FDA approves human trial for treatment to cure HIV
washingtonblade.com> the T-cell samples extracted through that process will be sent to a lab, where they will be genetically altered in a process developed by AGT. He said AGT believes the genetically altered T-cells will make them resistant to HIV infection and enable them to do what HIV has prevented human T-cells from doing during the course of the 40-year plus HIV epidemic – to neutralize the virus and prevent it from harming the human body.
So you'll still have the virus, and be able to give it to others, but your immune system won't be compromised?
That's now how I read it. The treatment allows T-cells to do what they'd normally do to any other infection. And, from the first paragraph, should "enable the immune system of people who are HIV positive to permanently eliminate HIV from their body."
How can a person infect someone with HIV when it has been eliminated from his body?
Not in a medical field, but my understanding is that virus on its own is harmless (just a combination of RNA, proteins and fat), it needs cells to replicate. So if it can't infect them it won't produce copies and won't spread either.
The T-Cells will probably also attack infected T-Cells.
The immune system is super complex and self regulatory, with different Immune cell populations attacking each other in case of auto immune disease for example.
I'm not going to get too excited about this.
"Brain cells can harbor and spread HIV virus to the body" - https://www.nih.gov/news-events/news-releases/brain-cells-ca... (June 2020)
At $200k for treatment I don't see insurance companies covering this.
Thankfully, the US isn't the only country in the world, and large chunks of the world have socialized medicine.
That number is just a little bit of sensationalist journalism, intentional or not. It is reasonable to assume that this is a very manual process right now so that things can be changed easily. Dna sequencing cost $2.4m in the early 90s using the Sanger Sequencing method but today it costs $100 (using a different but as accurate method) because of automation. See https://en.wikipedia.org/wiki/DNA_sequencing
Looks like original research required 4 years for FDA approval:
https://southpark.fandom.com/wiki/Cure_for_AIDS
https://southpark.cc.com/clips/164373/they-found-a-cure-for-...

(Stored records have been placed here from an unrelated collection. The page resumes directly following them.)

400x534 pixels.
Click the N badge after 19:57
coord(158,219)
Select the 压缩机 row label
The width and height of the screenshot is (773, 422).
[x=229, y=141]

"about $180,000 shot directly into the bloodstream"
Isnt it still cheaper than a lifetime of HIV meds?
For who?
The patient? Probably.
The insurance company? No. They make a profit with every transaction, so the smart money is treating chronic conditions, not curing them.
This is very, very, VERY wrong. Insurance companies bucket people by risk and then charge premiums based on that. The more people use specialist services, the less they make per person. They most definitely do not make money per transaction. They are paying premium money out with each claim. This is one of the reasons they are so obsessed with preventative care. It’s way cheaper and catches shit before it gets more expensive.
Insurance companies are highly motivated to treat (and cure) chronic illnesses because those patients cost them so much over the long term.
This can be seen two ways. Yes, the specialization of service and products for a particular illness has a cost associated with it. But, the cost of specialization is within the field not the direct cost of the insurer. The availability of many treatments/products does not directly relate to cost burden of the insurer as the cost is proportional to customer need. Increasing markets are most likely passed proportionally to the consumer based on risk.
The net increased of cost could be seen as a decentralized cost over their entire customer base. The question is... if the insurer is taking a relative percentage for each dollar passed between the insurer and healthcare industry then, maintaining a higher volume of expenses is proportional to their profit. (This would be dependent on a fairly non-elastic demand of people buying insurance). There might also be regulation associated to the maximum amount of profit they can make relative to the actual amount used to cover their customers. If that's the case, then more money spent is probably more money earned.
Insurance companies don’t make a profit with every transaction, that’s the drug companies.
Has this been tested in animals? I see no mention of this.